Chewable, non-coated, aspirin 324 mg should be given to all patients who present with concern for ACS unless otherwise contraindicated. Patients who cannot take aspirin may be given prasugrel 60 mg PO.
Patients with ongoing symptoms should receive 0.4 mg sublingual nitroglycerin every 5 minutes for up to three doses or until the pain is relieved, unless otherwise contraindicated. Contraindications include the recent use of phosphodiesterase inhibitors and hypotension. Nitrates should be used with extreme caution in patients with concerns for right-sided infarction. Continuous intravenous nitroglycerin should be considered in patients with persistent signs of heart failure or hypertension.
Many patients will present with concern for ACS but will not have positive findings of ischemic ECG changes or positive troponin on initial workup. These patients may be observed with serial ECG and troponin measurements every 3 to 6 hours. Patients also may undergo provocative testing such as the treadmill stress test or myocardial perfusion imaging prior to discharge or within 72 hours. Low-risk patients often may be discharged with a referral for further outpatient testing after initial ACS is ruled out.
In patients where NSTEMI has been definitively diagnosed or is highly likely, anticoagulation should be initiated. Protocols will vary by institution, so cardiology consultation should be obtained if readily available. This is especially true when there is the possibility of percutaneous intervention, as this may change anticoagulation strategies. Unfractionated heparin with bolus dosing and a continuous infusion is commonly used, with most institutions having protocols available. Other strategies may include the use of enoxaparin, bivalirudin, fondaparinux, and dual antiplatelet therapies. Fibrinolytic therapies should not be used in NSTEMI.
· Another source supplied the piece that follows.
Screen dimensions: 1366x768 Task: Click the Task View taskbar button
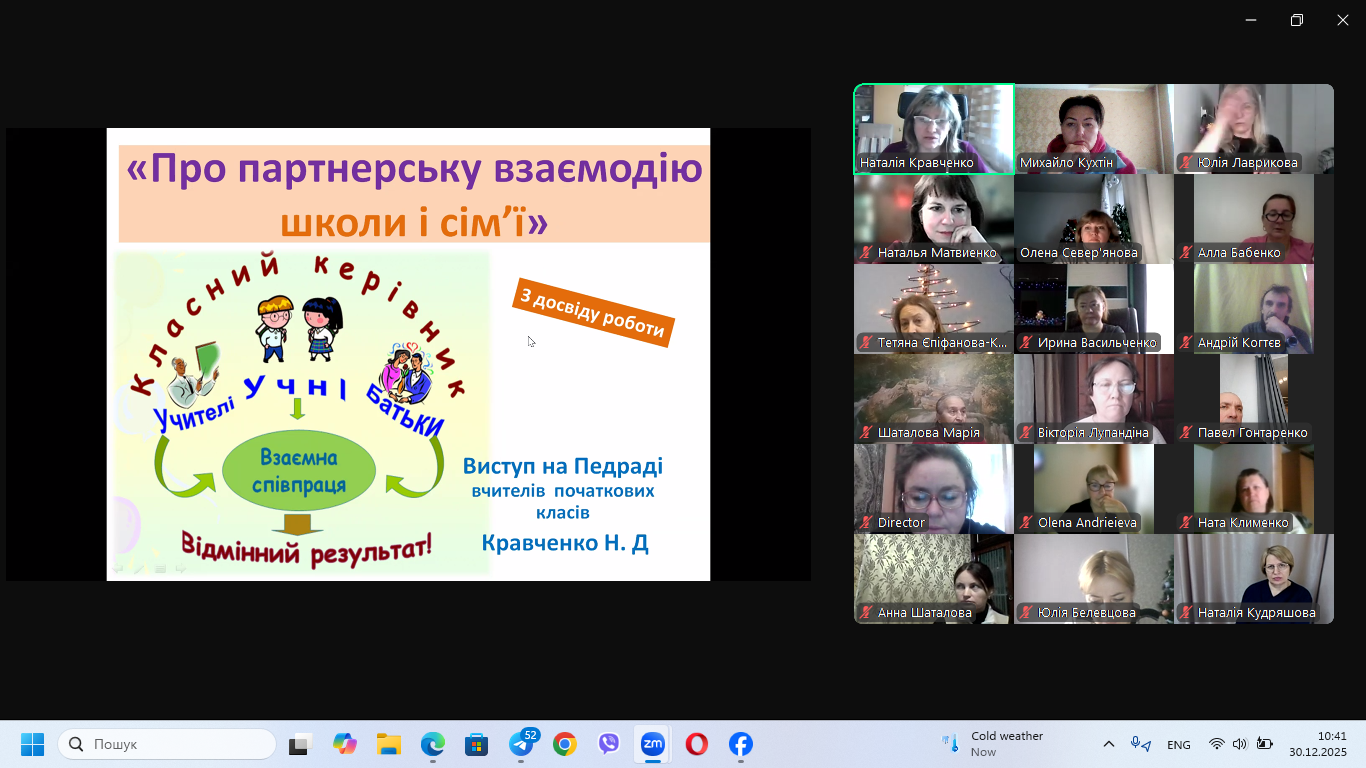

When NSTEMI has been diagnosed, patients should be admitted to cardiac care units for further management. Beta-blocker therapy should be started within 24 hours after the presentation in patients who do not have a contraindication. Contraindications include signs of heart failure, hypotension, heart conduction block, or reactive airway disease. Unless otherwise contraindicated, ACE Inhibitors should be initiated in patients with an ejection fraction less than 40%, hypertension, diabetes, or chronic kidney disease. High-dose statins should be initiated for cholesterol management. Invasive and non-invasive testing strategies are employed. Both early intervention strategies with diagnostic angiography and intervention are applied as indicated, and conservative medical management strategies are employed. The rationale for choosing one strategy over the other is often patient and institution-specific and beyond the scope of this review.
Differential Diagnosis
Clinical conditions that can present with chest pain and have nonspecific ECG changes with an elevated troponin marker include:
- Myocarditis
- Pericarditis
- Pulmonary embolism
- Left ventricular aneurysm
- Prinzmetal angina
- Anxiety Disorder
- Aortic Stenosis
- Hypertensive emergency
Prognosis
Patients who present with NSTEMI have a lower 6-month mortality rate than those who present with unstable angina. Morbidity and mortality further depend on the degree of troponin elevation as well as comorbid conditions such as the severity of diabetes, presence of peripheral vascular disease, presence of renal dysfunction, and dementia.[13]
Complications
Complications of NSTEMI are secondary to the systemic effects of the disease rather than structural complications of STEMI. Cardiomyopathy with diffuse hypokinesis may be seen but left ventricular aneurysms or papillary muscle dysfunction is rare. Pulmonary edema due to poor cardiac output may be seen in severe cases. Other complications of poor cardiac output such as renal dysfunction may be seen as well.[14]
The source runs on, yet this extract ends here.